§ **What you are asked to do**:
Quote the lines from the one containing "This screenshot has height=819, width=828." through the one containing "coord(800,66)", both included, and leave out the pictures.

§ **Text and item location lines**:
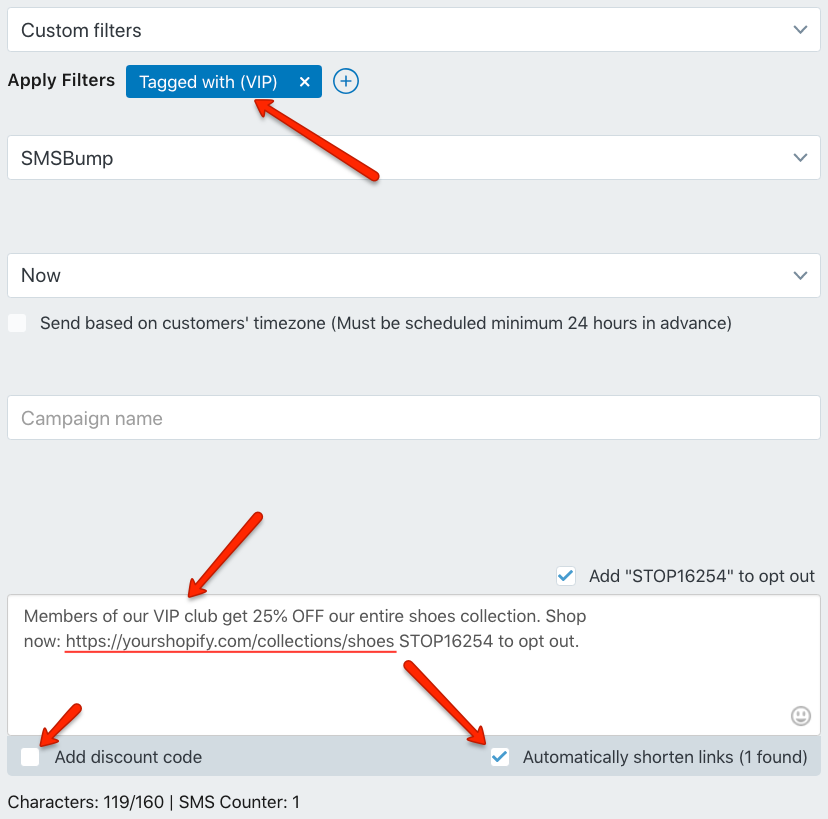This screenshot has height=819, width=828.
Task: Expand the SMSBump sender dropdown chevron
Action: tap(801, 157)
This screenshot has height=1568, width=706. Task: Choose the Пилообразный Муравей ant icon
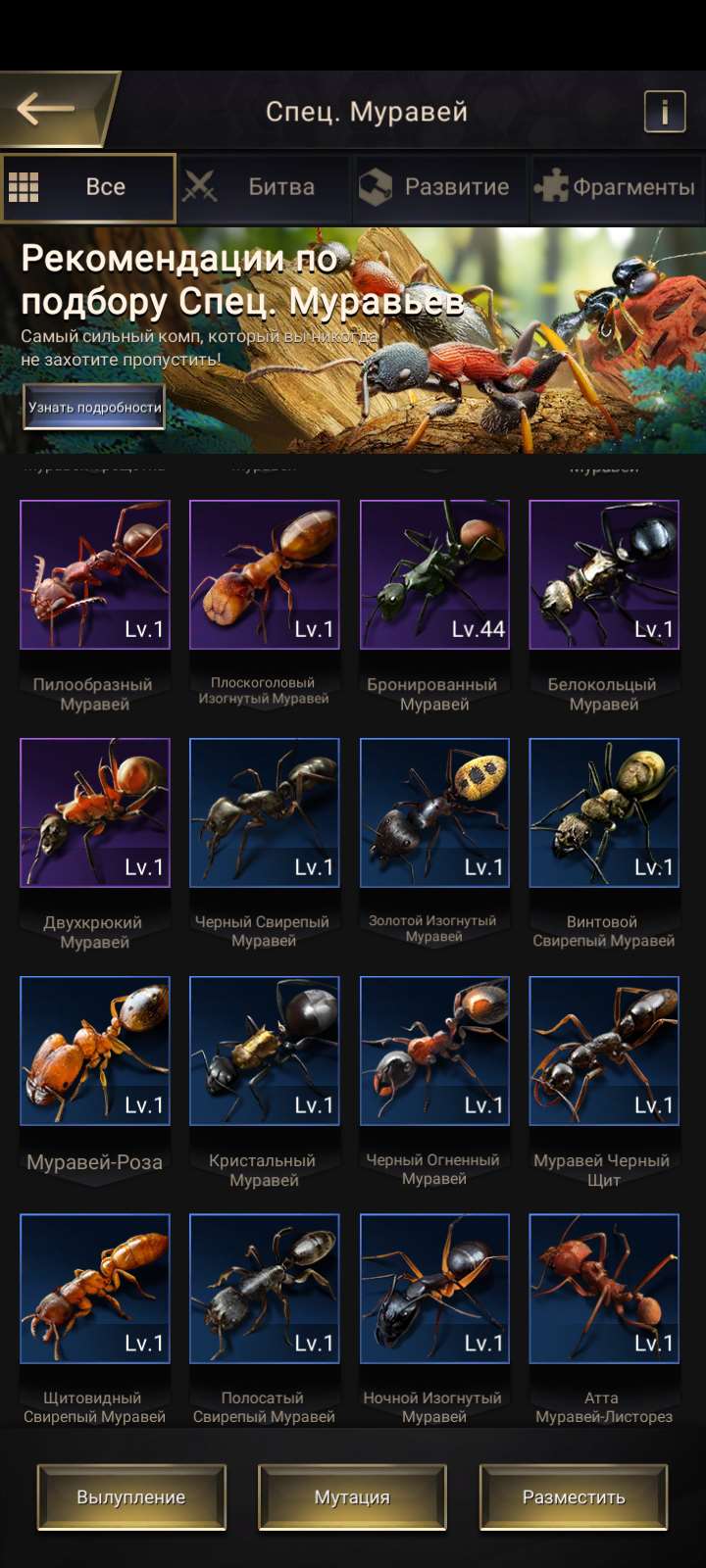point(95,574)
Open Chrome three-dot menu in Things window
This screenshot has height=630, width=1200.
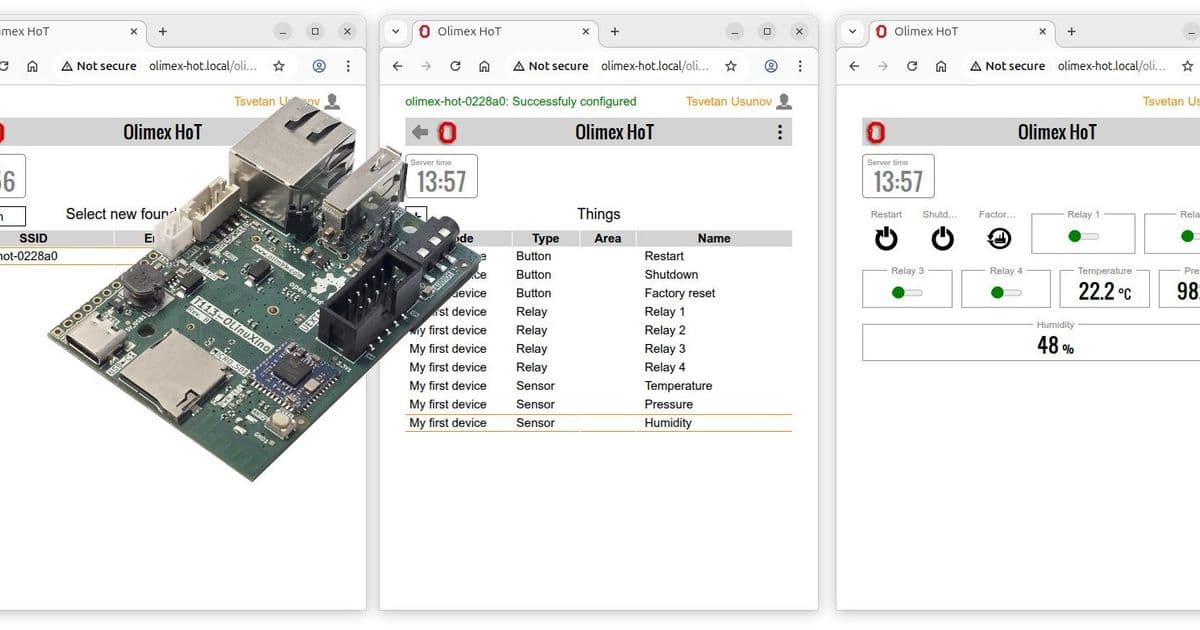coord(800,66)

...

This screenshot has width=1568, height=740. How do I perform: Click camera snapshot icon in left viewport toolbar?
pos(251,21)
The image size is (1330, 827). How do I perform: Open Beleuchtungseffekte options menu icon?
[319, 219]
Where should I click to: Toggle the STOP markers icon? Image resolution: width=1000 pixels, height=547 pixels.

§ **Result of the exercise**:
This screenshot has height=819, width=828.
Task: Expand the SMSBump sender dropdown chevron
Action: tap(801, 157)
This screenshot has height=1568, width=706. Task: Choose the Пилообразный Муравей ant icon
point(95,574)
Open Chrome three-dot menu in Things window
This screenshot has height=630, width=1200.
coord(800,66)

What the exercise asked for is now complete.